By Guy Page
A House bill introduced Tuesday, February 14 by South Burlington Representative Martin LaLonde, a lawyer, Democrat and the chairman of the House Judiciary committee, would give the Vermont Criminal Justice Council another powerful tool to find police officers guilty of law enforcement misconduct.
H251 would add the issuance of a Brady or Giglio letter as a basis of law enforcement misconduct under the jurisdiction of the Vermont Criminal Justice Council, the state’s police disciplinary board.
Two U.S. Supreme Court decisions – Brady V. Maryland, and Giglio V. United States – require prosecutors to reveal evidence that could exonerate a criminal defendant. It has become the practice of some prosecutors around the country, including in Vermont, to issue what are sometimes referred to as Brady/Giglio letters when they learn that a law enforcement officer has acted in a way that calls into question their credibility, according to a November, 2022 legislative 2022 report.

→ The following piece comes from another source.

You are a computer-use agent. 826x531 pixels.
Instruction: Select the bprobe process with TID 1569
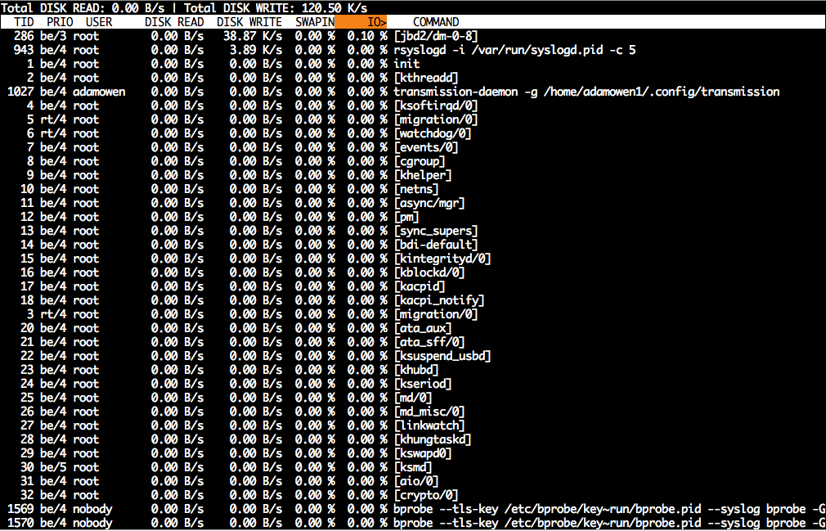coord(413,509)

The letters often precede formal action against the police officers by the VCJC. In recent months, the Vermont Criminal Justice Council has banned two Vermont police officers from ever working again in Vermont law enforcement – a process known as “decertification.”
The VCJS decertified Springfield Police Officer Anthony Moriglioni in November for grabbing the neck of a suspect believed to have drugs in his mouth and about to swallow them. In September it decertified Williston Police Officer Travis Trybulski for an unauthorized traffic stop of a New York car.
Also, Orange County Sheriff William Bohnyak was sanctioned last month for reportedly assigning an unqualified deputy to a special investigations unit. The council merely sanctioned him because it conceded that elected county sheriffs are not subject to state decertification.
All three of these actions were taken without Brady/Giglio letters having the force of law in the eyes of the Criminal Justice Council. H251 would change that – potentially giving the council even more clout in banning police officers from working in Vermont.
H251 is cosponsored by Representative Mike McCarthy of St. Albans, the chair of the House Committee on Government Operations and Military Affairs. Because it is sponsored by these two committee chairmen, it will likely receive a thorough committee review in either Judiciary, Government Ops, or both.